RECORDS FOR THIS TASK START
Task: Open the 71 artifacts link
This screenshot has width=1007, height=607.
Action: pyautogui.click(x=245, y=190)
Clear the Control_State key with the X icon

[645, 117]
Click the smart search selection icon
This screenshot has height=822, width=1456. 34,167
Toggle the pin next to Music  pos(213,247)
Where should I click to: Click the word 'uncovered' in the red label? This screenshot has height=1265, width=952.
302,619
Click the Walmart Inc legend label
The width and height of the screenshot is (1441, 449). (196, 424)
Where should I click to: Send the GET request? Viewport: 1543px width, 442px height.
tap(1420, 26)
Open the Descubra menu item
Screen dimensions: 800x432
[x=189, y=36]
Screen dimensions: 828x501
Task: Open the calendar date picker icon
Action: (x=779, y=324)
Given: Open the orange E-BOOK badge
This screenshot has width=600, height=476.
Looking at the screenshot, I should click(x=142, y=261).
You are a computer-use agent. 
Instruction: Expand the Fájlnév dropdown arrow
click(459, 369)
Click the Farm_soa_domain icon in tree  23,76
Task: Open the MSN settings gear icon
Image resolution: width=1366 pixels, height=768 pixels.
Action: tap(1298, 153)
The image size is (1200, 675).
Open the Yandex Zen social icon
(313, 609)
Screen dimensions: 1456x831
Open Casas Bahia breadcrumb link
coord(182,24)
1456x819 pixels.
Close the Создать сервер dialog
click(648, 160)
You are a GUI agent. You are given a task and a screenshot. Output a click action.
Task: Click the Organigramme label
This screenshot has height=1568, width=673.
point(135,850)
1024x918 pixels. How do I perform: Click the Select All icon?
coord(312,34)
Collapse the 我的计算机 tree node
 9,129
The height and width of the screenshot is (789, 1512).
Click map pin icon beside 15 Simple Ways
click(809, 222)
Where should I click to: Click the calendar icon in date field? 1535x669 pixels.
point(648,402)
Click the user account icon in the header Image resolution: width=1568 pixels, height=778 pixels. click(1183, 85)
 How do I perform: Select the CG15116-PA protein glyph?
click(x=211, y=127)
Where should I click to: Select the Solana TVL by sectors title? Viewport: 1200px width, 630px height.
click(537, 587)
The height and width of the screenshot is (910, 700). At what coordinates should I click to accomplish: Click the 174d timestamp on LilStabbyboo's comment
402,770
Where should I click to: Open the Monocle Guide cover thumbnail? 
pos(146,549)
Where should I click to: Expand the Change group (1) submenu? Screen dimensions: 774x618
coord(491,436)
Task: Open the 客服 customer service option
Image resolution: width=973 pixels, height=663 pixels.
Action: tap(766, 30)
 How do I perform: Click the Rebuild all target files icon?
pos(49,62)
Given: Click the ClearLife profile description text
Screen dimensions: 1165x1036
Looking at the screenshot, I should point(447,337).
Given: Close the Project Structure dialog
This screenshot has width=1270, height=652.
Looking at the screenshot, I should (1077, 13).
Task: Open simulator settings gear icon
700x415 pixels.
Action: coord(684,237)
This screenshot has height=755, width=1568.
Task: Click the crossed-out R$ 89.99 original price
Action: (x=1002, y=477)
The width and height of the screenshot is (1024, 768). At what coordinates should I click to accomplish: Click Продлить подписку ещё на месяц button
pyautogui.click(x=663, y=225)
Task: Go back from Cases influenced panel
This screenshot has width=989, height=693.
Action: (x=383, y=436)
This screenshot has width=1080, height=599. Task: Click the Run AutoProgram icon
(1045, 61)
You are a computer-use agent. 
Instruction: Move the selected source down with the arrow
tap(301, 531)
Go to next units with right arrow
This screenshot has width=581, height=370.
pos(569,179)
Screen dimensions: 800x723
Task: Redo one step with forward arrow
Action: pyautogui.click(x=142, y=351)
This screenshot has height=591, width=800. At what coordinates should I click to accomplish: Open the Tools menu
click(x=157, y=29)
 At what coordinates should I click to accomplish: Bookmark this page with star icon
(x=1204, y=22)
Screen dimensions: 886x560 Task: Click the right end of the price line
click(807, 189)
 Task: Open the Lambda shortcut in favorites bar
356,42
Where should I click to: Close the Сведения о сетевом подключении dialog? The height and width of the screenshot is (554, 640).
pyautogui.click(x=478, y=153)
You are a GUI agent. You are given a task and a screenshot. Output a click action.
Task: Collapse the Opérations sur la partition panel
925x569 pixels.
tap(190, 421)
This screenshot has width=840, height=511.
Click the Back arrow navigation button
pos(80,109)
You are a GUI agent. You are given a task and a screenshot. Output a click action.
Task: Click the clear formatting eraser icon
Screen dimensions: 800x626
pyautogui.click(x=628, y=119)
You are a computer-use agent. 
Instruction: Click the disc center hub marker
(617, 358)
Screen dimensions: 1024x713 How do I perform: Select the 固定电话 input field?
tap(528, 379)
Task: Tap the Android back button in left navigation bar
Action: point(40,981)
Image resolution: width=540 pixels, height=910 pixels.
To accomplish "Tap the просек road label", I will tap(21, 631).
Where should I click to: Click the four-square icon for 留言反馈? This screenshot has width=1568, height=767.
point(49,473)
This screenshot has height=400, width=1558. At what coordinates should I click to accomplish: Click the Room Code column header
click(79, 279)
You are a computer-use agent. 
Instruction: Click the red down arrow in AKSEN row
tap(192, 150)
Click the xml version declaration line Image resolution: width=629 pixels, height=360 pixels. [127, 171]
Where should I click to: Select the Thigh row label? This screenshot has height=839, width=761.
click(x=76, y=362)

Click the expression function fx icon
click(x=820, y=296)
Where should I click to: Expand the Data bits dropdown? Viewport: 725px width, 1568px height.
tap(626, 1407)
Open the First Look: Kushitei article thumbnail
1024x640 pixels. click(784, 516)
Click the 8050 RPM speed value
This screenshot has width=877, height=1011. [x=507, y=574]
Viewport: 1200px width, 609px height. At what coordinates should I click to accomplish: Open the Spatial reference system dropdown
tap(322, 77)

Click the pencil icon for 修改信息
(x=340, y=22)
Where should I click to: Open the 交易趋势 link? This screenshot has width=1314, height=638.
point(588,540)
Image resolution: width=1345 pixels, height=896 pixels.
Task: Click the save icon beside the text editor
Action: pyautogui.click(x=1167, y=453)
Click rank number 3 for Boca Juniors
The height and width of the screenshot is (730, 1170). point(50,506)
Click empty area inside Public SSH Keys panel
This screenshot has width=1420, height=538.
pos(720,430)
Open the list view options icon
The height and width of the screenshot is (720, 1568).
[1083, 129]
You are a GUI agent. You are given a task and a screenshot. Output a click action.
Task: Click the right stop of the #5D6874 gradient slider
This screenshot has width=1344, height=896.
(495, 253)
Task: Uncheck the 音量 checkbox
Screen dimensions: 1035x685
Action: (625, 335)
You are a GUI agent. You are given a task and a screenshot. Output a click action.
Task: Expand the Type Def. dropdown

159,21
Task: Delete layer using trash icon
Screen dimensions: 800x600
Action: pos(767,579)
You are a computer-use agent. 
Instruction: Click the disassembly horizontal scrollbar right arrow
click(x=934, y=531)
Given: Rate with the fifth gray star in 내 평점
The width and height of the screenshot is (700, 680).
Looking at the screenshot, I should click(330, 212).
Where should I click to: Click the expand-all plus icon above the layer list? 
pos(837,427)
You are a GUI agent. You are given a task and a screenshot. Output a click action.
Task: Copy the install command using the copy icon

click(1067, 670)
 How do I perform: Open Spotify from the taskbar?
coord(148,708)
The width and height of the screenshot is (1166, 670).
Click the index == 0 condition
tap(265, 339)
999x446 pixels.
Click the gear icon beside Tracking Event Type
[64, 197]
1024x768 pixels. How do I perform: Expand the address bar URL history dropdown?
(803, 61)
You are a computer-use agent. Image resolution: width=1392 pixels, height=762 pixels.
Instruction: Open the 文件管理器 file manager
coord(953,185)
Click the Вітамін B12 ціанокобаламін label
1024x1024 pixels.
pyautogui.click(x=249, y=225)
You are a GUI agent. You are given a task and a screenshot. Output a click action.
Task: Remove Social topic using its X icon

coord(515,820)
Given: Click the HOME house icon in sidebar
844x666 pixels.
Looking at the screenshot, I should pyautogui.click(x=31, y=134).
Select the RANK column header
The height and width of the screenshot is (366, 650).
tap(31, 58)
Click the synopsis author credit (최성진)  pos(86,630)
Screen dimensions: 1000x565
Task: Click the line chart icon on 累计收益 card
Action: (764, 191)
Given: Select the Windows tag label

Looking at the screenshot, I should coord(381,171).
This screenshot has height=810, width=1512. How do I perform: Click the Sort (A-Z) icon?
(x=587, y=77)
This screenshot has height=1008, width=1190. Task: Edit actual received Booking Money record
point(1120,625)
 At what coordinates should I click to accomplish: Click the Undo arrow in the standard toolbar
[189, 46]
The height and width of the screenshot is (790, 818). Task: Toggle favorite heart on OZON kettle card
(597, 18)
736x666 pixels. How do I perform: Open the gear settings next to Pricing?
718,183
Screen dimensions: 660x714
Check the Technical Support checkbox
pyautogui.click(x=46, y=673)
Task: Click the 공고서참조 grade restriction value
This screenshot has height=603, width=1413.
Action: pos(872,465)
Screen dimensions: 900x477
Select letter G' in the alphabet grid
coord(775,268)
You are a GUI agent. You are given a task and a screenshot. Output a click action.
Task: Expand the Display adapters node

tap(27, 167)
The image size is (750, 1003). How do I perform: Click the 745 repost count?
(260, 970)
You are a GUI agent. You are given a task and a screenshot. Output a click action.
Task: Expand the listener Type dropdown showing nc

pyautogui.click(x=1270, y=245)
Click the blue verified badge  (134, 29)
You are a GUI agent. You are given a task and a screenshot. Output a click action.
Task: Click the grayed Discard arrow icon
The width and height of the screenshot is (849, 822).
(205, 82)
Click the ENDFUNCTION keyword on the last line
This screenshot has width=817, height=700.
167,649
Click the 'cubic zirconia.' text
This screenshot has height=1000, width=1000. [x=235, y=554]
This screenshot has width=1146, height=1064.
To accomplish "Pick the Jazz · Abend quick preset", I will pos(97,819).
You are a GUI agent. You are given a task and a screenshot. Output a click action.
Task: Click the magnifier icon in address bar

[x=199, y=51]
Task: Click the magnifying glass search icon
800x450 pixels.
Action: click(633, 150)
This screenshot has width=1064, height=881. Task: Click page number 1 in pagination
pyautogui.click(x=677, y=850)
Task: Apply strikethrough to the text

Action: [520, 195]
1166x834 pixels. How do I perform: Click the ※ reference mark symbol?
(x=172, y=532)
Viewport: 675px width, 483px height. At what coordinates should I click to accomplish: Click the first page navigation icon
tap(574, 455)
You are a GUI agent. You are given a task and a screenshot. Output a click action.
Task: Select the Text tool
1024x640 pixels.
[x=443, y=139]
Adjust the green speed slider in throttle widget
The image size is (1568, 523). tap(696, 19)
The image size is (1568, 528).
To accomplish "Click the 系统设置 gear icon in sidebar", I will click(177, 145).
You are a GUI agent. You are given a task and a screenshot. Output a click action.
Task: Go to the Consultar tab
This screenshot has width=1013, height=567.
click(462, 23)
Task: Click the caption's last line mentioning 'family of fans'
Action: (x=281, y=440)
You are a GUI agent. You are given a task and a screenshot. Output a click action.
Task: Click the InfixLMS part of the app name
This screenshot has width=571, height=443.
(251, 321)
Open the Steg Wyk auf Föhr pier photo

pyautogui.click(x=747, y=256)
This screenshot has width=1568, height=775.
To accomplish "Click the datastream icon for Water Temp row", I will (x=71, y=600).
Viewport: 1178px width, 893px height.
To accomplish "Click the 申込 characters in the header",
RECORDS FOR THIS TASK END
• [THE TASK] From the data above, copy each line that has the string "panel".

• [RESULT]
Task: Go back from Cases influenced panel
Task: Collapse the Opérations sur la partition panel
Click empty area inside Public SSH Keys panel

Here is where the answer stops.